What new disclosure obligations are there?

In order for users to comprehend the nature of the buyer's engagement in the arrangements, activity throughout the period, variations from period to period, and the potential size of the program, Subtopic 405-50 requires both qualitative and quantitative disclosures concerning supplier finance programs.

The disclosures for each yearly reporting period include:

Key terms of the programs: Payment conditions (time, how payments are decided) are often described in a note to the financial statements, together with any assets pledged as security or other assurances pertaining to the obligation to pay the third party.

Obligation amount: The outstanding amount that the buyer verified as valid to the third party at the conclusion of the reporting period and A rollforward of the obligation, including the beginning balance, amounts added to the program, amounts settled under the program, and ending balance.

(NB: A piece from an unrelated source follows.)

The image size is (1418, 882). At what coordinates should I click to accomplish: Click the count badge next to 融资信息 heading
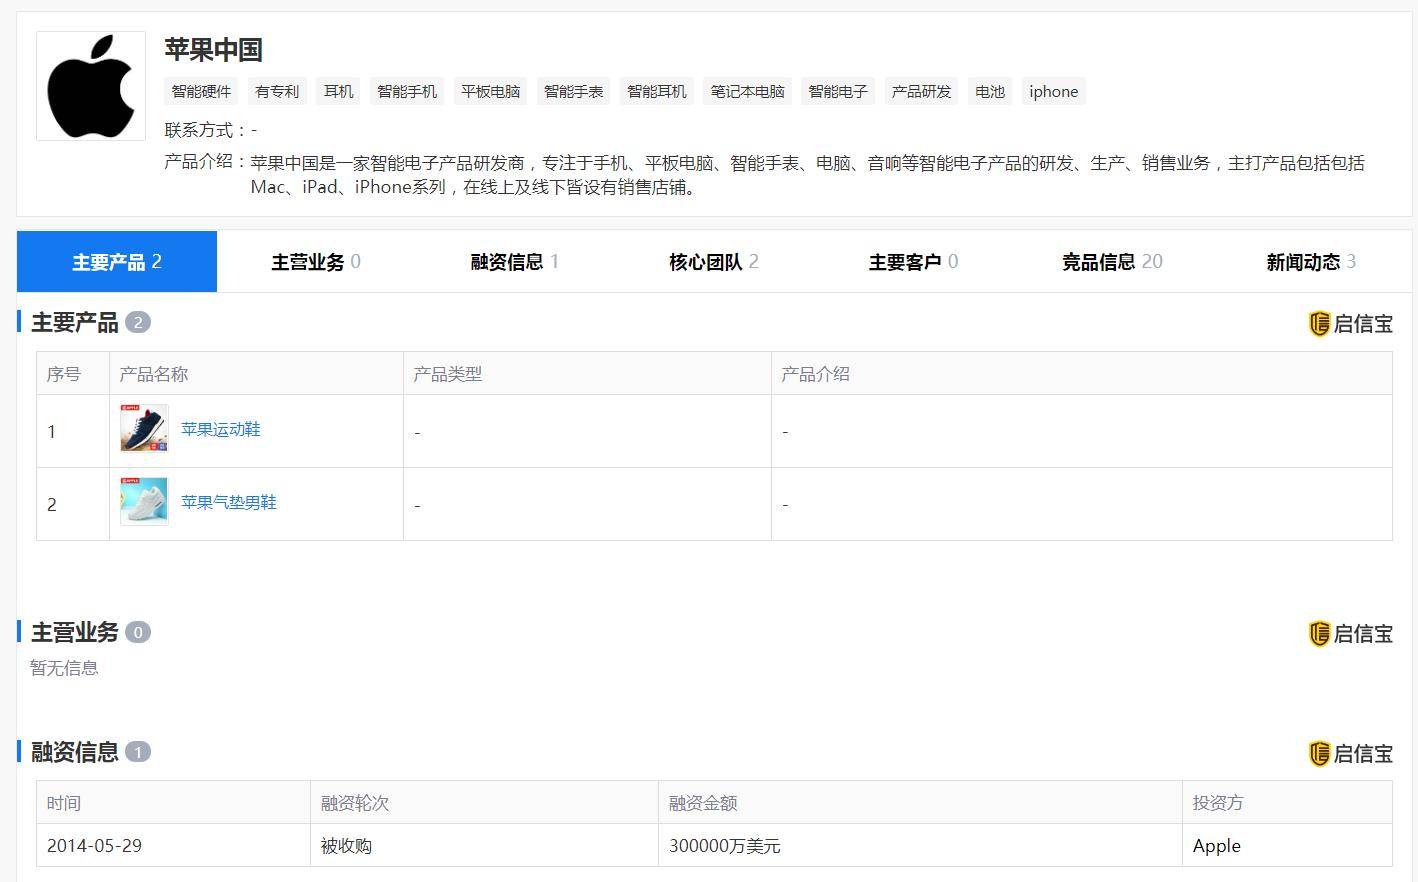tap(137, 752)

Buyers are required to report the amount of outstanding commitments that were still in effect at the conclusion of each intermediate reporting period. The essential terms of the programs and balance sheet presentation disclosures are necessary in each intermediate period in the year of implementation. After the first year, they will only be needed yearly.

With the exception of the obligation rollforward, which only has to be applied prospectively, disclosures must be provided for each period for which a balance sheet is produced.

The nature and types of programs vary, thus preparers must make a judgment call on how much description of program words to provide, according to Narayanasami.

What should preparers do now?

The effective date is quickly approaching. Buyers should assess their programs to see if they fall under the ASU's purview. If so, they should ensure that they have the procedures and safeguards in place that they will require to abide by the new disclosure obligations as soon as they go into effect.

In accordance with the ASU's scope, auditors can help organizations examine their current processes and develop new disclosures.

"Companies should evaluate how many programs they have, the number of financial intermediaries involved, and then determine which programs are in the ASU’s scope," according to Narayanasami. "They should also consider what they want to communicate and whether they will disclose the information by program or in the aggregate and how much to aggregate. The ASU does not provide specific guidance on when aggregation is appropriate."

Based on SEC Regulation S-X Rule 5-02 requirements, SEC filers are already obligated to disclose payables to trade creditors separately from borrowings on their balance sheets. Public firms should think about whether their initiatives qualify as "supplier finance programs" for the purposes of this ASU and if the portrayal of their balance sheet and cash flow is suitable.

Additionally, the ASU standards do not modify how disclosures of significant ongoing or future arrangements, such as supplier finance programs, must be made in management's discussion and analysis (MD&A) liquidity reports.

The SEC's issues in this area may have previously been addressed by registrants, therefore the ASU's qualitative disclosure requirements should not be too onerous for them, according to Narayanasami.